Problem details: For the data below, give the number of lines that include the word "beside" and nothing else.

╭─ Listed records

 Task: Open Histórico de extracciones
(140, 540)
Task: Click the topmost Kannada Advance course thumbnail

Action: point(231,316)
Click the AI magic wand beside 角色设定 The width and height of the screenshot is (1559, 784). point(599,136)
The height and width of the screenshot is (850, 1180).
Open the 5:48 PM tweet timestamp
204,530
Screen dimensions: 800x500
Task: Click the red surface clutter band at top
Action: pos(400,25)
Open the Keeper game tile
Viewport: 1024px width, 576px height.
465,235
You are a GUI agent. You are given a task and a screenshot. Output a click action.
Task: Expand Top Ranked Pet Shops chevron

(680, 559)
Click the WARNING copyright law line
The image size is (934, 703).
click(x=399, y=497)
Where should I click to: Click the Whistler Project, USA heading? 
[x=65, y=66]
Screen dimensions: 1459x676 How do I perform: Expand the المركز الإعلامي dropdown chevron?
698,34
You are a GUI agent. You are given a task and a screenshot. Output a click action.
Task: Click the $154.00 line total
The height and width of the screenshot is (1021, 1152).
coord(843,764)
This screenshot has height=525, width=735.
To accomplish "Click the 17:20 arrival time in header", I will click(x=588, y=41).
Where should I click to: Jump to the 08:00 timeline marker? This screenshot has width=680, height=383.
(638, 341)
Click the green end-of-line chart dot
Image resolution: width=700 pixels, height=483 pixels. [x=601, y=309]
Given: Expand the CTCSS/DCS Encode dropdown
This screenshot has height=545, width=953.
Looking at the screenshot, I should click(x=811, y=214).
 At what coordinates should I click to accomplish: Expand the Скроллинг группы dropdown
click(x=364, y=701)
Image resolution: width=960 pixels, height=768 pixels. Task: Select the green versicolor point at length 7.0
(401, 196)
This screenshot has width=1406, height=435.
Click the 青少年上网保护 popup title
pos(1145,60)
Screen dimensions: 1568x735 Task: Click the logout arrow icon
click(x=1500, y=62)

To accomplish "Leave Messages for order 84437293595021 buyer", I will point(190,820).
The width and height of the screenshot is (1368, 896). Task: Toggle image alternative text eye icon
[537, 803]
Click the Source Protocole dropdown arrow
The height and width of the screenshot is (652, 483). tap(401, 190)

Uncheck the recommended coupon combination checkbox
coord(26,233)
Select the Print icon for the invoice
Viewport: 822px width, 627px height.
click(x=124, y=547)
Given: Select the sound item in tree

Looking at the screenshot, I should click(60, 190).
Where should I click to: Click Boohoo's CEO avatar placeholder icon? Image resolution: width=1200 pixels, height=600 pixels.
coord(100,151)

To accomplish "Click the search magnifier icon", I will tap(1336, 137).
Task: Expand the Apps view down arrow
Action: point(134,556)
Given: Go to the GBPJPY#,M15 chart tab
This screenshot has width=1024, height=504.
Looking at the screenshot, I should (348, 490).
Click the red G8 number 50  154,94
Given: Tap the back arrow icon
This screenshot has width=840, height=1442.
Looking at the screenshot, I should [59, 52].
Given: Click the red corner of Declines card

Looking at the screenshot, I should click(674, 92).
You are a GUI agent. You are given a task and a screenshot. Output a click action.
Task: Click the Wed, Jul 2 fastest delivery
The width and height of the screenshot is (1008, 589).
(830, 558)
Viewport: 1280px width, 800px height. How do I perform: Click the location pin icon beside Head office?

╰─

Solution for this problem: 2